Lefebvre is referring to some of the kings of the gambling industry, guys who traveled with entourages and personal bodyguards in limousines — rogue principalities traveling from casino town to party town. “They actually thought they were cool because they had money,” Lefebvre says of the caricatures he met. “And that’s okay, because most of the people around them thought that too: ‘Hey, you’re really cool because you have money.’”
Then again, there were also the civilized business guys, such as Anurag Dikshit, who looked and traveled like the new digital executive he was — no mafioso airs for him. Dikshit graduated from the Indian Institue of Technology in Delhi, India, and was in his mid-twenties when Ruth Parasol hired him to be PartyGaming’s group operations director in 1997. He played an integral role in launching PartyPoker.com in 2001. The DOJ came after him, too — not for money laundering but for violating the Wire Act. In 2008, he pled guilty in the same manner as Lawrence and Lefebvre, telling the justice system, yes, he now believed he had broken the law. In 2010, he was forced to forfeit to Uncle Sam $300 million of his billion (or billions) in restitution — but U.S. District Judge Jed Rakoff did not send him to jail.
* * *
As Neteller grew into a much larger concern, run by Herman, a more button-down business guy, it still had a party reputation to live up to. Colin Bush, who worked security detail, was notorious in this regard. He was once thrown out of a Neteller Christmas party at the Fairmont Chateau Lake Louise — before the party started. Neteller had rented nearly an entire wing of the hotel for the occasion, a massive fete on a Saturday night. Bush had arrived early, on Friday afternoon. To kill time, he started shooting pool in the basement pub. After a while, overly refreshed, he became testy and threw a pool cue. That was all it took. Steve Glavine and Bob Edmunds, meanwhile, were driving up from Calgary the next afternoon. They were looking forward to the bash because, Glavine says, “Our Christmas parties were epic.” When they arrived they couldn’t find their partner in good times, Colin. They asked around, “Where’s Bushy?”

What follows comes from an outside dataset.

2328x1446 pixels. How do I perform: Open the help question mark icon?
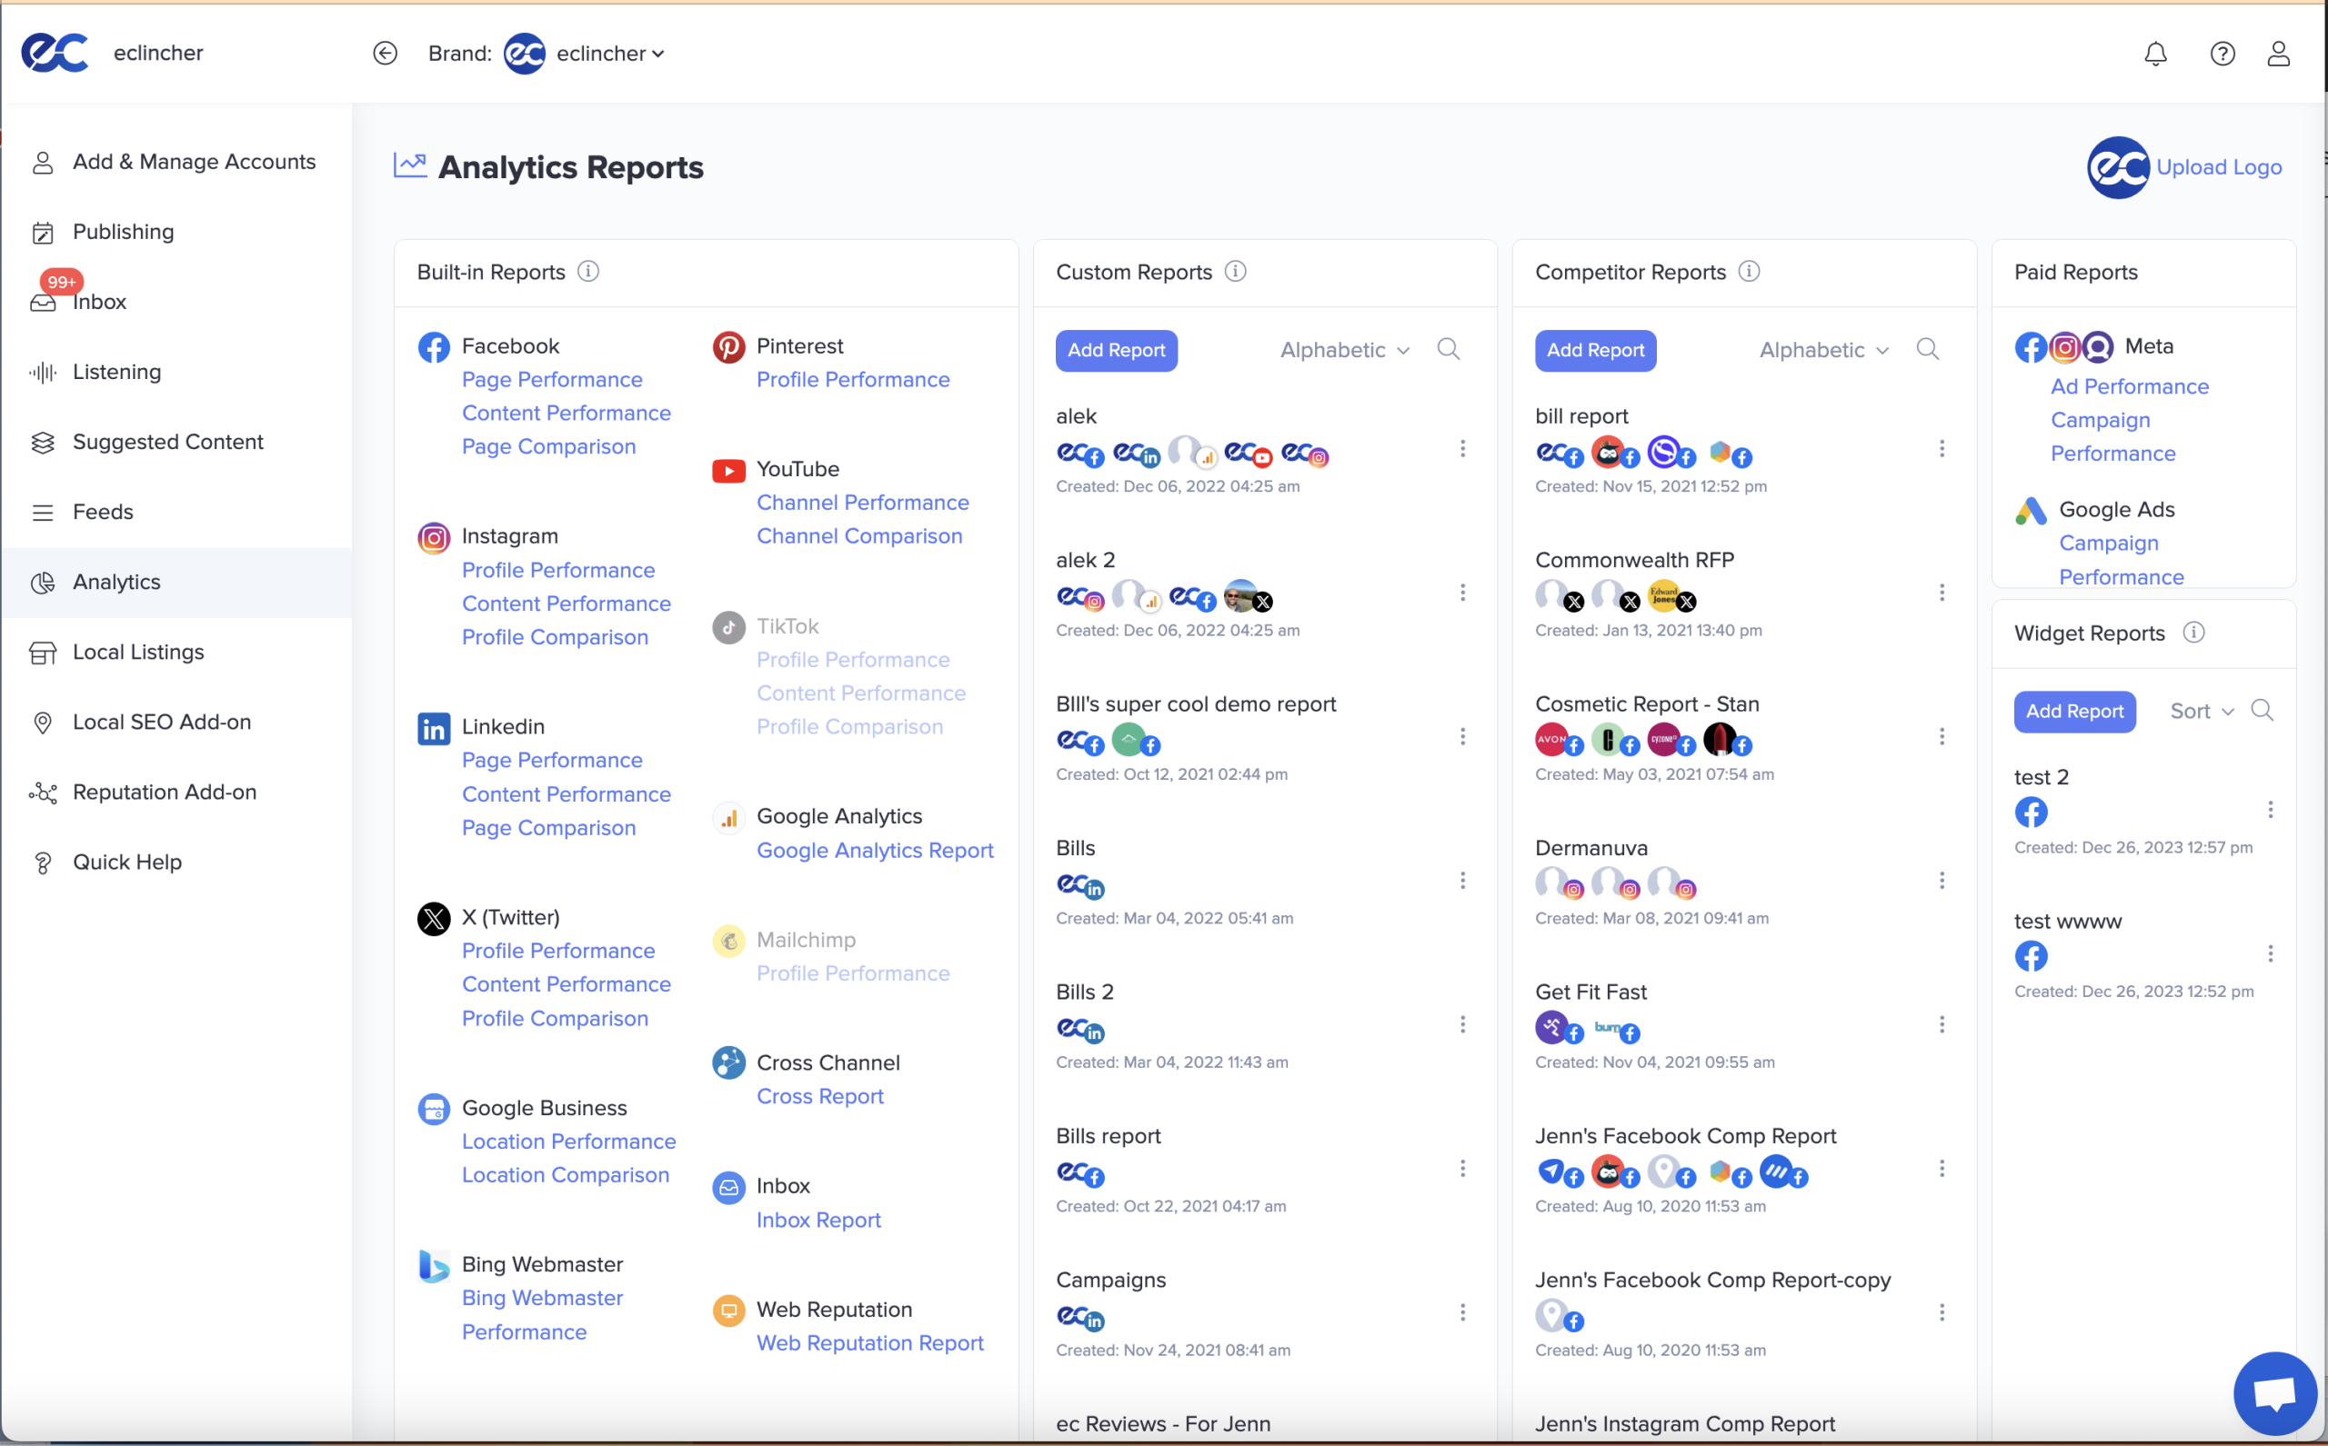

“Oh, he’s down in town because he’s not allowed in the hotel.” So Bush missed hotshot Canadian blues-rock guitarist Colin James, who headlined the party. Glavine recalls a few other epics, such as an office party at the Vintage Chophouse in Calgary: “Johnny’s on stage and Gord’s playing, and Bruce. We’d given everybody two or three drink tickets for the night, and it was getting to be around ten or eleven. Everybody’s out of tickets and having to buy pricey drinks. So Johnny stands up, grabs the microphone and says, ‘This is a free concert!’ He picked up the bar tab for the rest of the night. Things got out of hand. The shots started flying. Yeah, that was a good one.”
* * *
Lefebvre was all for a good party — always — but he also wanted to help. He began to realize he could have a great time seeing the world while being generous to the less fortunate. It was partying, in a sense, but it also had a sense of purpose, almost a higher order to it. He wanted to change things for the better.